### Ausgewählter Auszug
+++
Auch das ist ein Indiz dafür, daß Hansen zwar, was sein politisches Engagement betrifft - Abschied von der NASA, um keinen Maulkorb tragen zu müssen; Unterstützung von Klimaaktivistinnen und -aktivisten; mehrmalige Verhaftung vor dem Weißen Haus wegen Demonstrierens für den Klimaschutz, etc. - ein Außenseiter unter den Wissenschaftlern ist, aber nicht unbedingt in Hinsicht seiner wissenschaftlichen Arbeiten. Hansen übertrifft zwar mit seinen Annahmen zur Geschwindigkeit des Meeresspiegelanstiegs frühere Untersuchungen, aber er ist wiederum nicht der Verrückte ohne jede wissenschaftliche Bodenhaftung, als der er schon in der Vergangenheit von interessierten Kreisen (US-Republikaner, Tea Party ...) beschrieben wurde. [6]

Vor 120.000 Jahren lag die globale Durchschnittstemperatur den Berechnungen zufolge nur rund ein Grad Celsius über dem heutigen Wert, der Meeresspiegel soll aber fünf bis neun Meter höher gewesen sein. Ein Anstieg der Durchschnittstemperatur um zwei Grad gegenüber dem vorindustriellen Niveau, wie es gegenwärtig von der Politik als Ziel für internationale Klimaschutzverhandlungen ausgewiesen wird, sei deshalb "hochgradig gefährlich", heißt es in der Hansen-Studie. Das ist keine Einzelmeinung. Auch andere Wissenschaftler warnen, daß "zwei Grad" kein "Ziel", sondern eine Obergrenze ist, die nach Möglichkeit nicht überschritten werden sollte, und daß es günstiger wäre, den Temperaturanstieg niedriger zu halten. Der zahlenmäßig größere Teil der internationalen Staatengemeinschaft fordert sowieso die Einhaltung des "1,5-Grad-Ziels", und es ist kein Zufall, daß zu dieser Gruppe flache Inselstaaten sowie Entwicklungsländer wie Bangladesch gehören, die schwerwiegende Verluste erleiden werden, wenn das Meer steigt.
+++
### Bereitgestelltes Material
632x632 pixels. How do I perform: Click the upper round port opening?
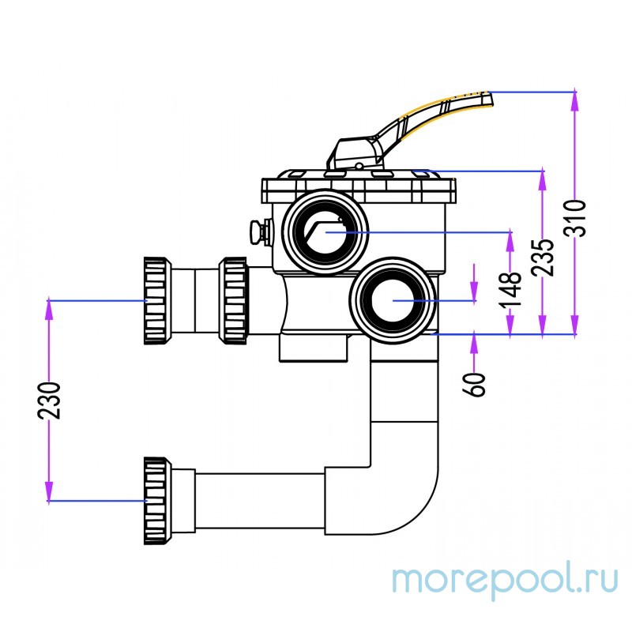tap(325, 231)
+++
### Kurze Übung
Setze den Text über Hansens Studie zum Meeresspiegelanstieg im Anschluss an seinen letzten Satz fort.

### Schriftliche Antwort
Hansens Studie sei "voller Spekulationen und Was-wäre-wenn-Szenarien" übt sich Kevin Trenberth vom National Center for Atmospheric Research in Kritik. [7] Das ist ein bemerkenswerter Einwand. In freier Auslegung der Aussage des Quantenphysikers Niels Bohr, wonach Prognosen schwierig sind, besonders wenn sie die Zukunft betreffen, wäre Trenberth zu fragen: Welche Prognose gilt nicht für zukünftige Ereignisse? Selbstverständlich könnte er die Voraussetzungen von Hansens Projektionen in Frage stellen. Es wäre jedoch fehlgeleitet, wenn ausgerechnet seitens eines Wissenschaftlers die Tatsache an sich, daß die Studie auf Projektionen beruht, moniert wird.

Auch der Weltklimarat IPCC stellt Projektionen auf, bei denen unter bestimmten Ausgangsbedingungen bestimmte Ergebnisse herauskommen. Eines der Szenarien, die in dem im vergangenen Jahr vorgestellten IPCC-Bericht präsentiert werden, lautet, daß der Meeresspiegel global um rund einen Meter bis Ende des Jahrhunderts steigen könnte. Solche "Was-wäre-wenn-Szenarien" sind geradezu das Mark der IPCC-Sachstandsberichte.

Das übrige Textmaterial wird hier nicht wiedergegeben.